> _EXTRACTED DATA_
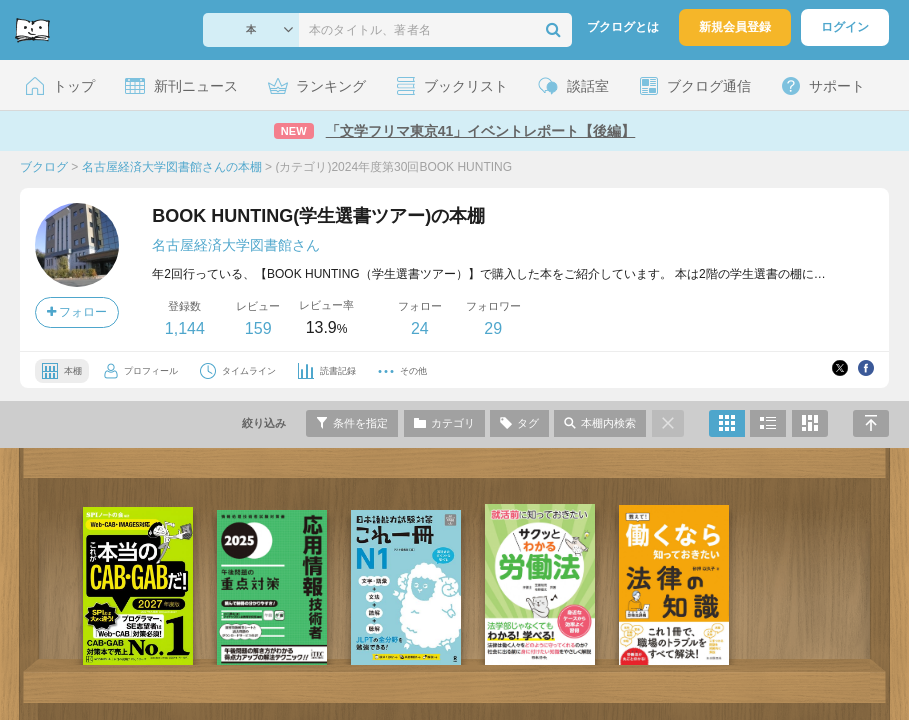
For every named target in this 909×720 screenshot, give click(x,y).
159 (258, 328)
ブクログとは (623, 27)
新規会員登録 (735, 27)
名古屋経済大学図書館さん (236, 245)
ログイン (845, 27)
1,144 (185, 328)
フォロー (77, 312)
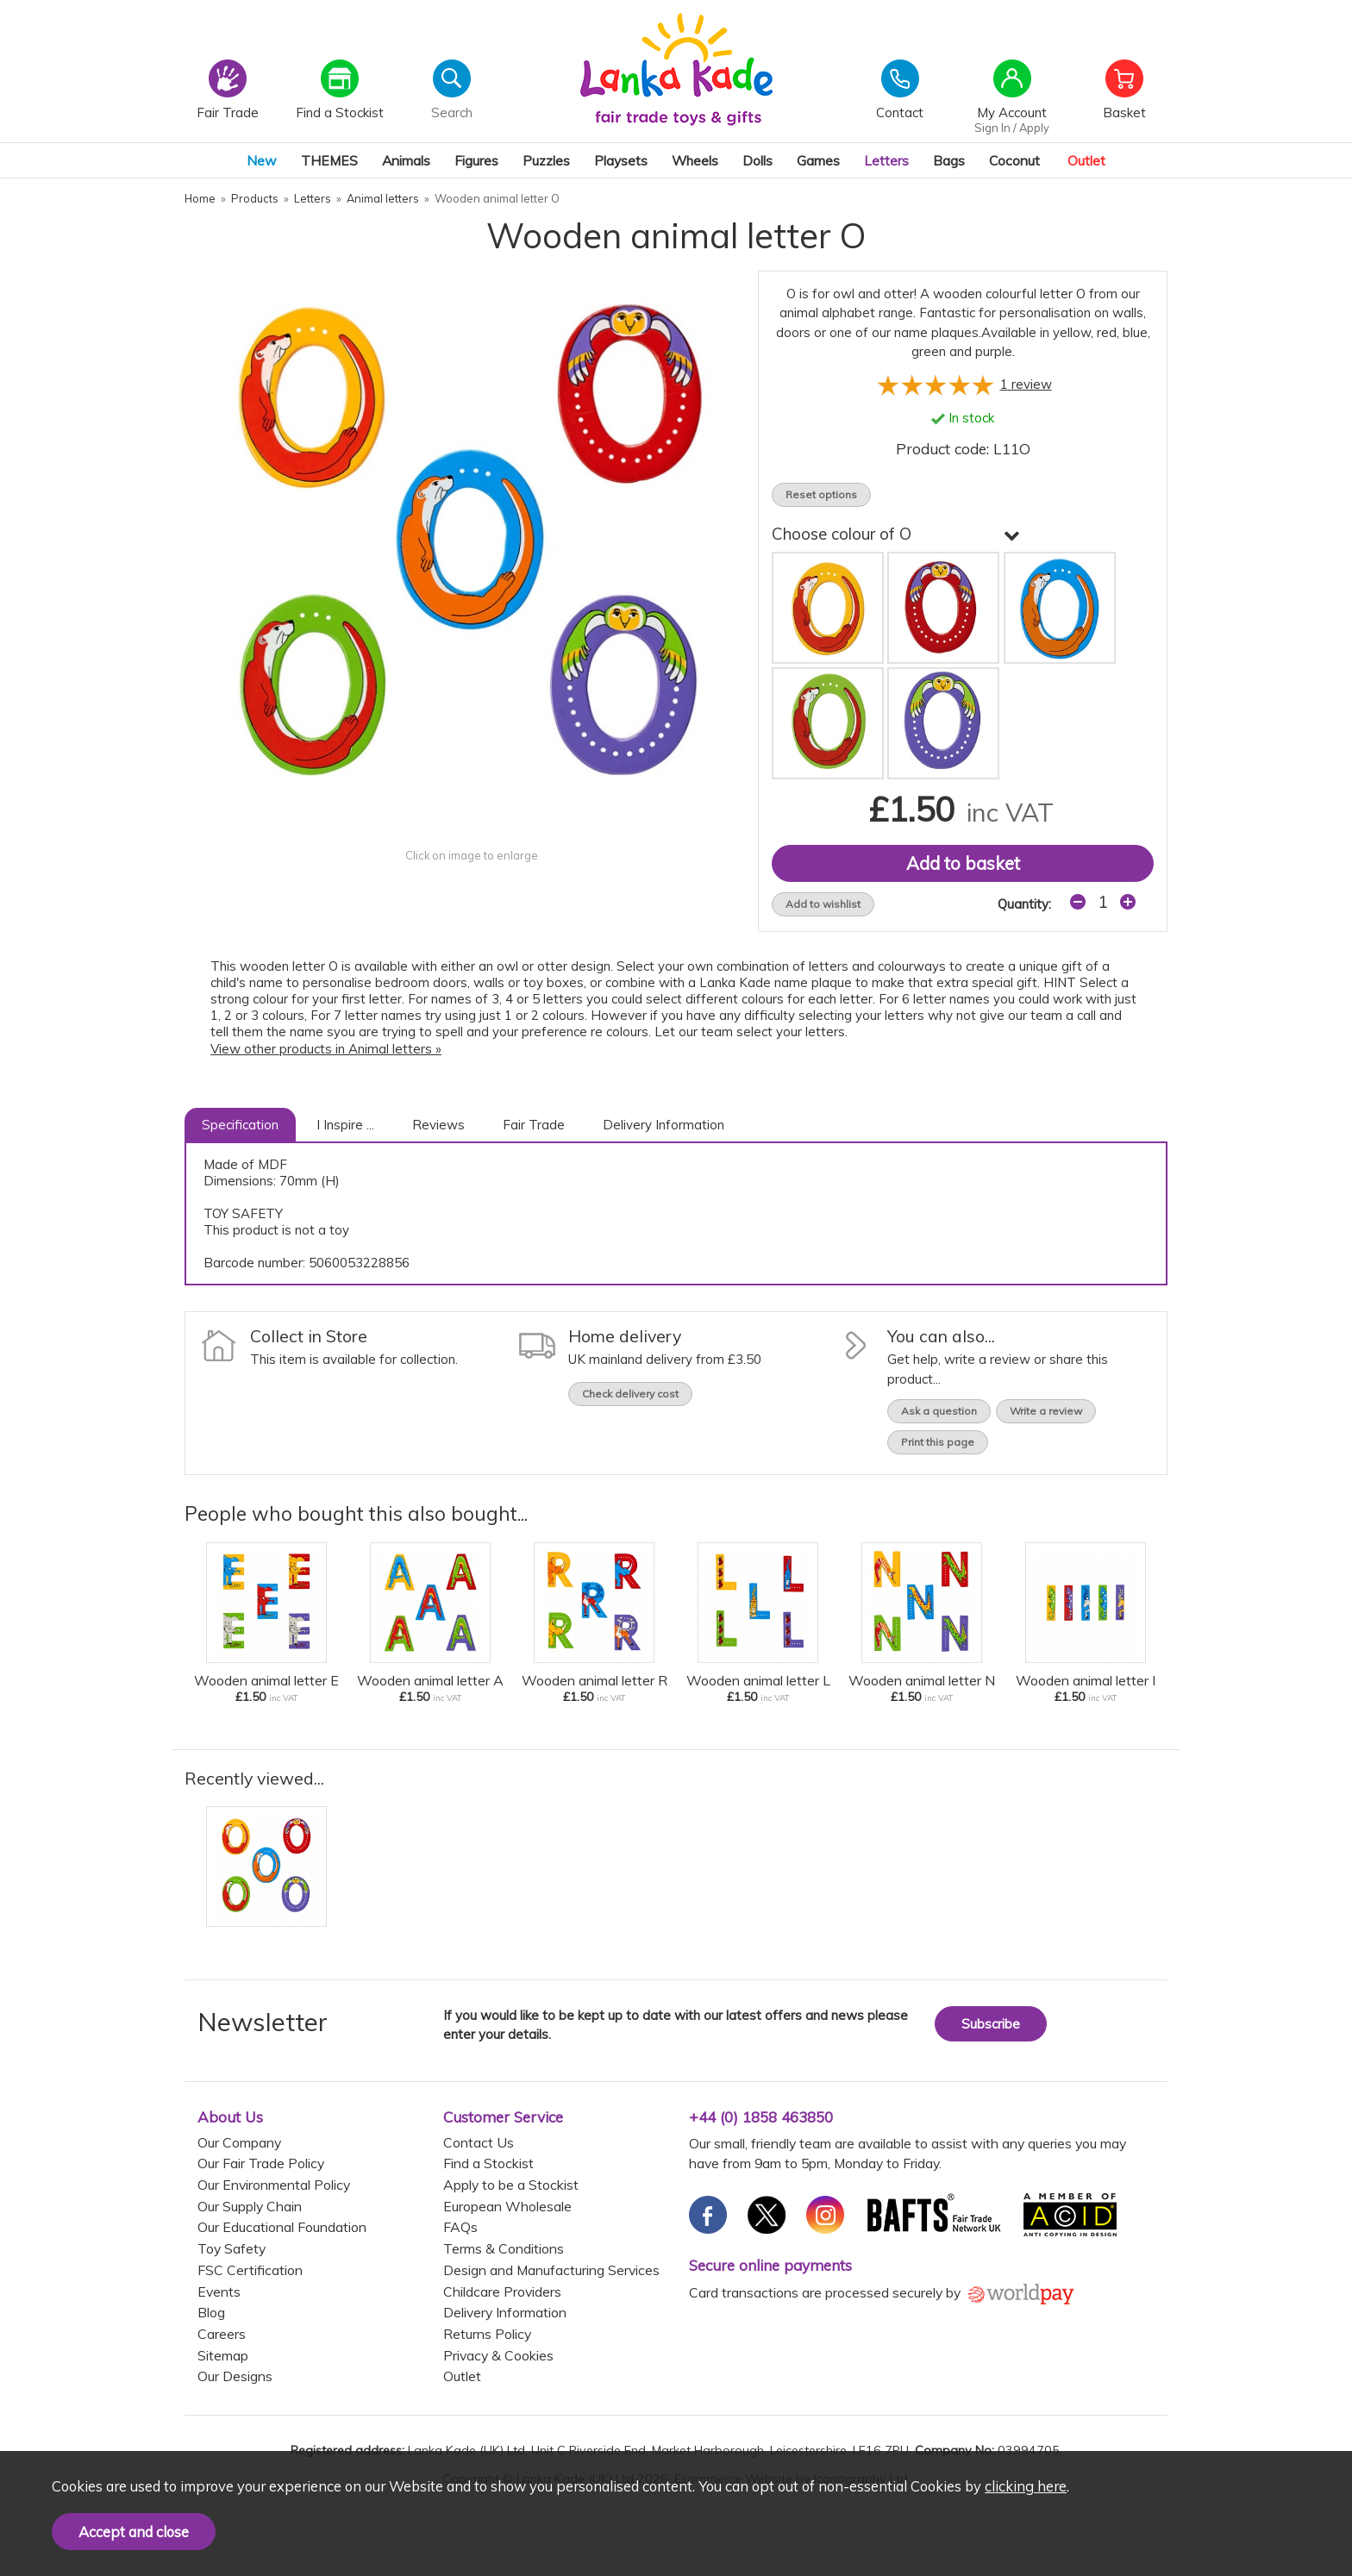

> _STATED EXERCISE_
Rewrite every line of the data above, requests included and pictures left out, scaling only the coordinates in the answers by 1.35 and rounding each to a whole number, with halves rounded up.

> _FINAL RESULT_
For every named target in this 909×720 screenshot, give click(x,y).
159 (348, 443)
ブクログとは (841, 36)
新規会員登録 (992, 36)
名古屋経済大学図書館さん (319, 331)
ログイン (1141, 36)
1,144 (250, 443)
フォロー (104, 421)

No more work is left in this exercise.